Integrations

Run VeloFill with Ollama and Gemma 3

Spin up Gemma 3 through Ollama, point VeloFill at your localhost endpoint, and keep sensitive data inside your network.

Updated October 14, 2025 8 min read
Install VeloFill Explore documentation
Llama logo representing local LLM hosting

Looking for more advanced features? This guide covers the simplest way to connect VeloFill to a local model. If you need to manage multiple models, enforce stricter security, or centralize logging, see our guide on routing VeloFill through LiteLLM.

Why pair VeloFill with Gemma 3

Running Gemma 3 locally gives you fast responses and keeps regulated data off public clouds. VeloFill speaks the same OpenAI-compatible API as Ollama, so with a few tweaks you can level up your form automation without sending prompts over the internet.

Prerequisites

  • A machine with a GPU that has at least 9 GB of VRAM for the 9B model. 16 GB of system RAM is a minimum, with 32 GB recommended.
  • Ollama installed and running on macOS, Windows, or Linux.
  • VeloFill extension installed in Chrome, Edge, or Firefox.
  • Optional but encouraged: GPU acceleration for faster inference times.

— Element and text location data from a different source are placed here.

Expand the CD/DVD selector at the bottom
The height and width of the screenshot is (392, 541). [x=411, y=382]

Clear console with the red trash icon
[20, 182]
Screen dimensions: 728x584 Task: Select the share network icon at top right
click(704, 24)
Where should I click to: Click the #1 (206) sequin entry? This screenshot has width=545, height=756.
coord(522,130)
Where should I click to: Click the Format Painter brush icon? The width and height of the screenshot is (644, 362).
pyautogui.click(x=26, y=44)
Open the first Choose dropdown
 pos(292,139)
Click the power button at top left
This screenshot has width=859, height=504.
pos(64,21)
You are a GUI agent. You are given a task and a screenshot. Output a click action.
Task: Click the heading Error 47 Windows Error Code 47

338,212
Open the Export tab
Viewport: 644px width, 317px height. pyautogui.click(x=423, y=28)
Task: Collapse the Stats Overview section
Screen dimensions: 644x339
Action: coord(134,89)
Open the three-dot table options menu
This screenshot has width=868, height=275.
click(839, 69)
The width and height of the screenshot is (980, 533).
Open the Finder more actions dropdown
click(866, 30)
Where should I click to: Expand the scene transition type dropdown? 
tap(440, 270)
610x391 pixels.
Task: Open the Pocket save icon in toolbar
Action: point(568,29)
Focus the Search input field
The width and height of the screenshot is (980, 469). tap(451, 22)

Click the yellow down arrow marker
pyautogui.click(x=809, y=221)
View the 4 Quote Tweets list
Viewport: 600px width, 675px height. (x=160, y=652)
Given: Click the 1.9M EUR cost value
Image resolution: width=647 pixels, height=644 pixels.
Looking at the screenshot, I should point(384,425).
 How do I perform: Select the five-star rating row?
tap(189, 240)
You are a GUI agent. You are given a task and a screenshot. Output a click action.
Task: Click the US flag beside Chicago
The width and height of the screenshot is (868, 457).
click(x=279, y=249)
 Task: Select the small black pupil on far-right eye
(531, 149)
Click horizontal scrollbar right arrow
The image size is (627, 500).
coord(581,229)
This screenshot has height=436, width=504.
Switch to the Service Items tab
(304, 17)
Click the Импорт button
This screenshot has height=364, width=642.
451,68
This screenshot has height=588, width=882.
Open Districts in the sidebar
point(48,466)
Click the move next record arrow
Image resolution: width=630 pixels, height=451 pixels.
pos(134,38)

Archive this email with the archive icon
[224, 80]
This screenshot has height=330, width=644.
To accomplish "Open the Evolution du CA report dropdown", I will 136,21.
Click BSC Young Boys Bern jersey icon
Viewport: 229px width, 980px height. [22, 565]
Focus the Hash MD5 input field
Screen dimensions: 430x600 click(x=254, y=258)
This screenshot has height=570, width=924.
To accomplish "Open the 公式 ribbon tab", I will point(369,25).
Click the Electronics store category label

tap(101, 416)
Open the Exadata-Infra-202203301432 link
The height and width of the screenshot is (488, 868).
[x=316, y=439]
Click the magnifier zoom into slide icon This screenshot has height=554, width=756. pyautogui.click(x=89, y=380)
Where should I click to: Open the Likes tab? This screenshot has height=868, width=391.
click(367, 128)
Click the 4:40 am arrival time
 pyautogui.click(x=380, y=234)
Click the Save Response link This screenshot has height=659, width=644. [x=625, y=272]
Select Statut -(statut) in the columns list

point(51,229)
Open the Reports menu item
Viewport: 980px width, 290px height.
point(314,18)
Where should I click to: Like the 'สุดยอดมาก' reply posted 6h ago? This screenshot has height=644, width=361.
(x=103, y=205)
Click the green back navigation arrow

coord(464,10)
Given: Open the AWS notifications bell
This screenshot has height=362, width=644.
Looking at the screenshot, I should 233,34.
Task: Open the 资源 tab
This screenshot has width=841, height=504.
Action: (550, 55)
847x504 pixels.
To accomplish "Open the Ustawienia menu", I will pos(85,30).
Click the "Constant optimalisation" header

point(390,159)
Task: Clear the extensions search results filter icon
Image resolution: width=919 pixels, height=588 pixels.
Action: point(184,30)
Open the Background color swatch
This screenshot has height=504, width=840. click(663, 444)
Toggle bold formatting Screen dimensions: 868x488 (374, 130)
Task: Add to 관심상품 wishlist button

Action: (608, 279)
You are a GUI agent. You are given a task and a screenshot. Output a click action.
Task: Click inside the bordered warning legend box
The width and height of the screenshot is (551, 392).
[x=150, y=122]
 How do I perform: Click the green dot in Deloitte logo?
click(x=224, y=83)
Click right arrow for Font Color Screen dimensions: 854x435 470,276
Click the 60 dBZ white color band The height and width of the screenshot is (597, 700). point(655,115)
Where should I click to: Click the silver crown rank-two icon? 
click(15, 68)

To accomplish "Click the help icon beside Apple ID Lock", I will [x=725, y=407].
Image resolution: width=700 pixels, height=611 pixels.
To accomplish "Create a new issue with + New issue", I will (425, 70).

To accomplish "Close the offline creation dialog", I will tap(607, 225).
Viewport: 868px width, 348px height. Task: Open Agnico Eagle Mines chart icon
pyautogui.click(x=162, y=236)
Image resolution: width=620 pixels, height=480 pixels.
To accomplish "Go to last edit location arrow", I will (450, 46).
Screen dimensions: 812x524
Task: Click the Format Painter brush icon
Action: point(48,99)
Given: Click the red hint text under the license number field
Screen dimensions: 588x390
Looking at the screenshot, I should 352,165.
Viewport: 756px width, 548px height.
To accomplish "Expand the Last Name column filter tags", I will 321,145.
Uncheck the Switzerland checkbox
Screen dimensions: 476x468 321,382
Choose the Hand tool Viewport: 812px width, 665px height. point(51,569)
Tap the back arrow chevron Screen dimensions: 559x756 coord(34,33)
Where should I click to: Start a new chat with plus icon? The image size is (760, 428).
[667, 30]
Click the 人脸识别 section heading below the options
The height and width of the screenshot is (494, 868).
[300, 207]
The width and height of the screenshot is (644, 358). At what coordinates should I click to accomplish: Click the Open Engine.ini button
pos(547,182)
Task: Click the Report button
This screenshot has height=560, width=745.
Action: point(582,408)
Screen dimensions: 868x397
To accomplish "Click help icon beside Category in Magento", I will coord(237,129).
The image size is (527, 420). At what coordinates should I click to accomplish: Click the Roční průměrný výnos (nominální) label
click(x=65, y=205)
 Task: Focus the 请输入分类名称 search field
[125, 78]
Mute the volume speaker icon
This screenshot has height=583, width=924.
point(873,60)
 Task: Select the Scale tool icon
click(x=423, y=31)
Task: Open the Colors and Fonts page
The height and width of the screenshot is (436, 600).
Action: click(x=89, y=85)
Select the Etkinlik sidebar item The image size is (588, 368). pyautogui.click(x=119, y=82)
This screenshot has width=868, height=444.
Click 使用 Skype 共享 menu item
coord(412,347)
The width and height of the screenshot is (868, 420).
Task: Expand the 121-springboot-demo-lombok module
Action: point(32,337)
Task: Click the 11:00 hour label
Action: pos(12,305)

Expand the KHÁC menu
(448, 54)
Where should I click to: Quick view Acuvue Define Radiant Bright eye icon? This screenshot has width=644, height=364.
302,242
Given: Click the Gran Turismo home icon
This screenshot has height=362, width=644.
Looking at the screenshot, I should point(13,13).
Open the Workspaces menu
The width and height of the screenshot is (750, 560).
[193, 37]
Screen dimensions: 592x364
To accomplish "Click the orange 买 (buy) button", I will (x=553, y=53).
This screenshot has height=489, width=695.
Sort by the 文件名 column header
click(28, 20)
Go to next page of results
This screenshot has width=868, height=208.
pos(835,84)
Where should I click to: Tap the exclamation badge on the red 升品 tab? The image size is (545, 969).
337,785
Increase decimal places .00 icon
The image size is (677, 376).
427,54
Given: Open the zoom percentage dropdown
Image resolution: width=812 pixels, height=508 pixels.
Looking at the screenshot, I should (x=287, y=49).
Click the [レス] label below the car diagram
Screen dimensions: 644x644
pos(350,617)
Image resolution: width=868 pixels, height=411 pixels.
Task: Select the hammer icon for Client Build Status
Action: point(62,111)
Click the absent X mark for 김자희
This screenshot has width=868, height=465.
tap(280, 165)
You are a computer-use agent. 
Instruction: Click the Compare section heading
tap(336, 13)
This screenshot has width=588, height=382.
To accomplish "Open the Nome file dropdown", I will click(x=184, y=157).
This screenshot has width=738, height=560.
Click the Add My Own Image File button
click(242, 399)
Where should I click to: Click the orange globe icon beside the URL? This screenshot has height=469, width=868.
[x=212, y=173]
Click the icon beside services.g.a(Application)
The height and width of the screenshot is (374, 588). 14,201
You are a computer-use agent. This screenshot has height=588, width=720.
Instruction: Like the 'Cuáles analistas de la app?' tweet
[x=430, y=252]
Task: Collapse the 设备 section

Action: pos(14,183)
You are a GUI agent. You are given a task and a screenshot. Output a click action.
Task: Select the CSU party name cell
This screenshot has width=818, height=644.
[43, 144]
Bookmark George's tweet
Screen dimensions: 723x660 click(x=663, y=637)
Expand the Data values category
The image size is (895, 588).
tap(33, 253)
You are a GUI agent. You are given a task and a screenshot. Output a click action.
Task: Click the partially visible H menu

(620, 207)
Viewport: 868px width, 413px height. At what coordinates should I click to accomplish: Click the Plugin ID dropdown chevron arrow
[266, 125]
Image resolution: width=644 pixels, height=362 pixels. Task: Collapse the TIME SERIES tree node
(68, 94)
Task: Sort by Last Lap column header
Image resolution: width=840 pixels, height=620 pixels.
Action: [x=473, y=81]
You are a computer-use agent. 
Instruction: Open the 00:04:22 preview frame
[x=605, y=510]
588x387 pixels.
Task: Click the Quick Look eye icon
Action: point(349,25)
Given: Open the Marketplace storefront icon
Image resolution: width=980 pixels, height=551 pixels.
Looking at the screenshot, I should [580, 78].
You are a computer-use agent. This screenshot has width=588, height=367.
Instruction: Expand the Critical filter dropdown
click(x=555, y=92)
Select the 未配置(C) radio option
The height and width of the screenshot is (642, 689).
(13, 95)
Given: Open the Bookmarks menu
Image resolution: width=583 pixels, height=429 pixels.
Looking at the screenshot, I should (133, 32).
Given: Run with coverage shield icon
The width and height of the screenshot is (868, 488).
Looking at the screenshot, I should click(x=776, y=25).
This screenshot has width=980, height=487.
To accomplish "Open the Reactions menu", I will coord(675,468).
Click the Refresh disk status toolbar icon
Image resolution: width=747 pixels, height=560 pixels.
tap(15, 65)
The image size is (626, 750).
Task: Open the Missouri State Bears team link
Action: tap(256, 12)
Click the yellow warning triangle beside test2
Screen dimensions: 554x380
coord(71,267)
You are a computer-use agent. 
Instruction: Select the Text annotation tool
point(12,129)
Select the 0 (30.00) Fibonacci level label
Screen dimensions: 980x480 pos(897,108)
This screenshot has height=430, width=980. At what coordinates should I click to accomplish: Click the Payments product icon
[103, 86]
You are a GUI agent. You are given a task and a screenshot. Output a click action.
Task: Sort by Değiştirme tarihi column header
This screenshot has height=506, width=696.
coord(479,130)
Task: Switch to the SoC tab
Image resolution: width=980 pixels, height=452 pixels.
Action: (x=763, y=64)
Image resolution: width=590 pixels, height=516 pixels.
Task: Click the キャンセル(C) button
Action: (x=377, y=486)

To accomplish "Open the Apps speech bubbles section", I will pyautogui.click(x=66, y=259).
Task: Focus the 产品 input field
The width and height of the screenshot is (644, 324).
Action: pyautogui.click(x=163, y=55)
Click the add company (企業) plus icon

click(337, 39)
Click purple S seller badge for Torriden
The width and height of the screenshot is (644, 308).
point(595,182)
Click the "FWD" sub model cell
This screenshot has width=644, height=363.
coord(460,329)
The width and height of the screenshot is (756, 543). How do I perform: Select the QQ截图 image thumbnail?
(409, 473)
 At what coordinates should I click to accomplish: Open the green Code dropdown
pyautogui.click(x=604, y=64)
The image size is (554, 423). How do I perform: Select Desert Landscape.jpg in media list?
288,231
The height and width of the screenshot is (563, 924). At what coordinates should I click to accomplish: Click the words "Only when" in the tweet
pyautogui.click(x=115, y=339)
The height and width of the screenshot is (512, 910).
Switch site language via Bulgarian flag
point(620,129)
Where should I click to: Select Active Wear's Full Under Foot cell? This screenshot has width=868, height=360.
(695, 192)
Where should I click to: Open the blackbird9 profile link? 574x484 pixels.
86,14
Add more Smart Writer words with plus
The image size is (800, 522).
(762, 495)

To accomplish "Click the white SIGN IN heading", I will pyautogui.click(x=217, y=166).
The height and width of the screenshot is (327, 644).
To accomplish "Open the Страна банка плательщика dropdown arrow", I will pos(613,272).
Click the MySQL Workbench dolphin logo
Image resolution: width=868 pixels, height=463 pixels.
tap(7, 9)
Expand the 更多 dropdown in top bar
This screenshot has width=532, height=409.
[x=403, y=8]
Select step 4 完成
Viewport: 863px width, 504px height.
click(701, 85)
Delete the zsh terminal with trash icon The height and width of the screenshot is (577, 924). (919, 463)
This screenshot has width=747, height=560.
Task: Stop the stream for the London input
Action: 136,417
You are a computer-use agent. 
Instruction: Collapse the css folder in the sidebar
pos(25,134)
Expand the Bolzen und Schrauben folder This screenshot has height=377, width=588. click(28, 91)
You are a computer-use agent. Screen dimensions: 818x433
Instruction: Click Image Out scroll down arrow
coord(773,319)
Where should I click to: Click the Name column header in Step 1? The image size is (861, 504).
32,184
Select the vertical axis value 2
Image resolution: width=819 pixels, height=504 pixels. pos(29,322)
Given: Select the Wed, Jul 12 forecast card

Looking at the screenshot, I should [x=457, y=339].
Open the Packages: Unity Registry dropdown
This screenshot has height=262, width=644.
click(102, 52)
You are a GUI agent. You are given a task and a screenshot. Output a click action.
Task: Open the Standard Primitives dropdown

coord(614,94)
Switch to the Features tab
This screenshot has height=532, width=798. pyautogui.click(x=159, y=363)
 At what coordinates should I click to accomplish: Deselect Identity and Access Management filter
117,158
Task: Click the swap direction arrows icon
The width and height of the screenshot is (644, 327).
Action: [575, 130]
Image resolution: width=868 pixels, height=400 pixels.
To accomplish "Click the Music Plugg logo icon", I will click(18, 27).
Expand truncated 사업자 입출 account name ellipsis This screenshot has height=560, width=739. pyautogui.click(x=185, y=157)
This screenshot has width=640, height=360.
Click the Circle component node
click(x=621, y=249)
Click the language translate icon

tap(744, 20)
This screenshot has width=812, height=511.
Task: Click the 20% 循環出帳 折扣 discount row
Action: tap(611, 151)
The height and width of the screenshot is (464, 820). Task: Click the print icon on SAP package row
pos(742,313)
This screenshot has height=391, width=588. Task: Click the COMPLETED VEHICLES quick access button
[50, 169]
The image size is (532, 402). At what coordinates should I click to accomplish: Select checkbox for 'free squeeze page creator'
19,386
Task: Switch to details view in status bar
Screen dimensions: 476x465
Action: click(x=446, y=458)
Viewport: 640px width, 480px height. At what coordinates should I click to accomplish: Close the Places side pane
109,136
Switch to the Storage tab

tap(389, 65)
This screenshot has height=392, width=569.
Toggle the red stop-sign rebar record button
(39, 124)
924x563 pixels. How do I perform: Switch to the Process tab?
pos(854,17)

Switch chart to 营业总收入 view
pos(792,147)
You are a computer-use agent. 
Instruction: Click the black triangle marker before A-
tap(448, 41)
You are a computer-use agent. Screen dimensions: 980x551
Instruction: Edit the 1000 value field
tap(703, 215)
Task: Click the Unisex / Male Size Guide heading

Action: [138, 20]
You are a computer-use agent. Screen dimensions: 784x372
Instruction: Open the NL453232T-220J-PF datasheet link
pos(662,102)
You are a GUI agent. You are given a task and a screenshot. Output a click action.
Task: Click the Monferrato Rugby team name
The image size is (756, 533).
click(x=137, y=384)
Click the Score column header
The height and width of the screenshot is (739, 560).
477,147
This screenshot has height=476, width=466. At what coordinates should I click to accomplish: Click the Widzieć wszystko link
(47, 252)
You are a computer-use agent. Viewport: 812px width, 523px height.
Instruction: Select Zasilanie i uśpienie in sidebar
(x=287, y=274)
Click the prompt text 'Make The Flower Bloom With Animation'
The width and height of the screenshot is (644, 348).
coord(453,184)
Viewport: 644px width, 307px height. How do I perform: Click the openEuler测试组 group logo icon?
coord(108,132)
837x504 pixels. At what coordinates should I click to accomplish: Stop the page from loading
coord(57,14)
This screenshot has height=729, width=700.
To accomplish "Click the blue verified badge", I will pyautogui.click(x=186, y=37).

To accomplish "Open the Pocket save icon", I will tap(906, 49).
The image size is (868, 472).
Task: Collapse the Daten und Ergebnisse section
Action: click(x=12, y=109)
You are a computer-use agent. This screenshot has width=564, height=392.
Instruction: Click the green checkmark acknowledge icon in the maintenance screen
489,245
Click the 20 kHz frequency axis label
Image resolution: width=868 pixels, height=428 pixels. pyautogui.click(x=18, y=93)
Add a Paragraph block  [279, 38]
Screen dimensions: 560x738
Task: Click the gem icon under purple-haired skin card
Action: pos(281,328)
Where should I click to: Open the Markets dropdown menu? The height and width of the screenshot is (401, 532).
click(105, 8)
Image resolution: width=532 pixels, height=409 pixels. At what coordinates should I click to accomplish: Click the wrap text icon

Step 1: pull Gemma 3 through Ollama

  1. Open a terminal on the machine hosting Ollama.
  2. Ensure the Ollama application is running. If it was installed as a service, it should already be active. If not, you can start it manually with ollama serve.
  3. Download the Gemma 3 model:
    ollama pull gemma3:9b
    
  4. (Optional) Test the model locally to confirm it responds:
    ollama run gemma3:9b "Summarize VeloFill in two sentences."
    

Tip: If you have limited GPU memory, try gemma3:4b. The instructions below work the same way, just swap the tag where needed.

Step 2: expose the Ollama API

Ollama listens on http://127.0.0.1:11434 by default, meaning it only accepts connections from the same machine. If VeloFill is running on the same machine as Ollama, you do not need to change anything.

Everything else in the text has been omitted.